• **The task**:
Only part of the listing is needed, namely the lines from its start through the line with "Given: Open the Archive sidebar item", and they should be retyped exactly.

[[ Data for this exercise open ]]

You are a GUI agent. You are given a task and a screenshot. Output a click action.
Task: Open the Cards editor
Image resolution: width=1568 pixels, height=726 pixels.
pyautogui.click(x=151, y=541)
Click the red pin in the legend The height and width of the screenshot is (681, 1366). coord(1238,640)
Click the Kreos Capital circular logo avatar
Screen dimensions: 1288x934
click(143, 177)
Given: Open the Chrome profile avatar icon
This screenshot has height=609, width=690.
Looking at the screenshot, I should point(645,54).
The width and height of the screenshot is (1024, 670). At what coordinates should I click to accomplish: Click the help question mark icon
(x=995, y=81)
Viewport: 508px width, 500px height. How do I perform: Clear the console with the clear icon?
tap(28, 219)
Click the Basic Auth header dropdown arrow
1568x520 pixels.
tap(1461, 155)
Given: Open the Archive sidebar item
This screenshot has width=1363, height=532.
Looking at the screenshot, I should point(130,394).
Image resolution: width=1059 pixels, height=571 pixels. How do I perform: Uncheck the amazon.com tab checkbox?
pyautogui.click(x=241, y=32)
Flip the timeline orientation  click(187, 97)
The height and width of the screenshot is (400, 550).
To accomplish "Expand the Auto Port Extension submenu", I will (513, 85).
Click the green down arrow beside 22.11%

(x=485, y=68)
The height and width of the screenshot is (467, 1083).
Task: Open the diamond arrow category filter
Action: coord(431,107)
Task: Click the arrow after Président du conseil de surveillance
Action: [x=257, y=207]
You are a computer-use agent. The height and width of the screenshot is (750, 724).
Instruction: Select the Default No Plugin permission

[[ Data for this exercise closed ]]

• **Exercise output**:
You are a GUI agent. You are given a task and a screenshot. Output a click action.
Task: Open the Cards editor
Image resolution: width=1568 pixels, height=726 pixels.
pyautogui.click(x=151, y=541)
Click the red pin in the legend The height and width of the screenshot is (681, 1366). coord(1238,640)
Click the Kreos Capital circular logo avatar
Screen dimensions: 1288x934
click(143, 177)
Given: Open the Chrome profile avatar icon
This screenshot has height=609, width=690.
Looking at the screenshot, I should point(645,54).
The width and height of the screenshot is (1024, 670). At what coordinates should I click to accomplish: Click the help question mark icon
(x=995, y=81)
Viewport: 508px width, 500px height. How do I perform: Clear the console with the clear icon?
tap(28, 219)
Click the Basic Auth header dropdown arrow
1568x520 pixels.
tap(1461, 155)
Given: Open the Archive sidebar item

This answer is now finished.